Written instruction
Copy the data below word for word, starting at the line containing "You are a GUI" and ending with the line containing "click(x=303, y=373)", both of those lines included.
==========
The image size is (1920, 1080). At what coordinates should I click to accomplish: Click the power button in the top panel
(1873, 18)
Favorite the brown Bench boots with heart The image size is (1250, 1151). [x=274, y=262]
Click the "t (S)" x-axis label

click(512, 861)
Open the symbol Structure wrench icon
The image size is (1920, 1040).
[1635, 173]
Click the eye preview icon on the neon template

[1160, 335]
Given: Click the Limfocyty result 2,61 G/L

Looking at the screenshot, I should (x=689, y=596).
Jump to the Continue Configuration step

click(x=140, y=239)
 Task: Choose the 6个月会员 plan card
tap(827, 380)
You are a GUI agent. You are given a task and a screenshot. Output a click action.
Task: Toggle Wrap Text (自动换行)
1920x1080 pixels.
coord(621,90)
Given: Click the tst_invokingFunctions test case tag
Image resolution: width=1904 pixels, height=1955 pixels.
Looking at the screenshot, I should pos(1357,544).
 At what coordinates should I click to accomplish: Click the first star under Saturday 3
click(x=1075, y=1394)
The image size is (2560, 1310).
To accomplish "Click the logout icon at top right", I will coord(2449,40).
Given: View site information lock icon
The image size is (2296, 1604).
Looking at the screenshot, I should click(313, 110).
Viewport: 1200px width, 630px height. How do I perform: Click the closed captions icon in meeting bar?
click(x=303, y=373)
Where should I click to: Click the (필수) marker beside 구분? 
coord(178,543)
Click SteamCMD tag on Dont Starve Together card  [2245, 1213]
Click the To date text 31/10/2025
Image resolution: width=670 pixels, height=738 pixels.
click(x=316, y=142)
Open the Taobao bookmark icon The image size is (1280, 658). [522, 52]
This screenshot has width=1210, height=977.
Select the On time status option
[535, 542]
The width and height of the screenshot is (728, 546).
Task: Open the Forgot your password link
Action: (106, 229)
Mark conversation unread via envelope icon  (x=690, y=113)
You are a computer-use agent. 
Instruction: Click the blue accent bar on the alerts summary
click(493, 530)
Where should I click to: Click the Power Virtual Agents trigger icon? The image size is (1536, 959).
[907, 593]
==========
Output for this exercise
You are a GUI agent. You are given a task and a screenshot. Output a click action.
Task: Toggle Wrap Text (自动换行)
1920x1080 pixels.
coord(621,90)
Given: Click the tst_invokingFunctions test case tag
Image resolution: width=1904 pixels, height=1955 pixels.
Looking at the screenshot, I should pos(1357,544).
 At what coordinates should I click to accomplish: Click the first star under Saturday 3
click(x=1075, y=1394)
The image size is (2560, 1310).
To accomplish "Click the logout icon at top right", I will coord(2449,40).
Given: View site information lock icon
The image size is (2296, 1604).
Looking at the screenshot, I should click(313, 110).
Viewport: 1200px width, 630px height. How do I perform: Click the closed captions icon in meeting bar?
click(x=303, y=373)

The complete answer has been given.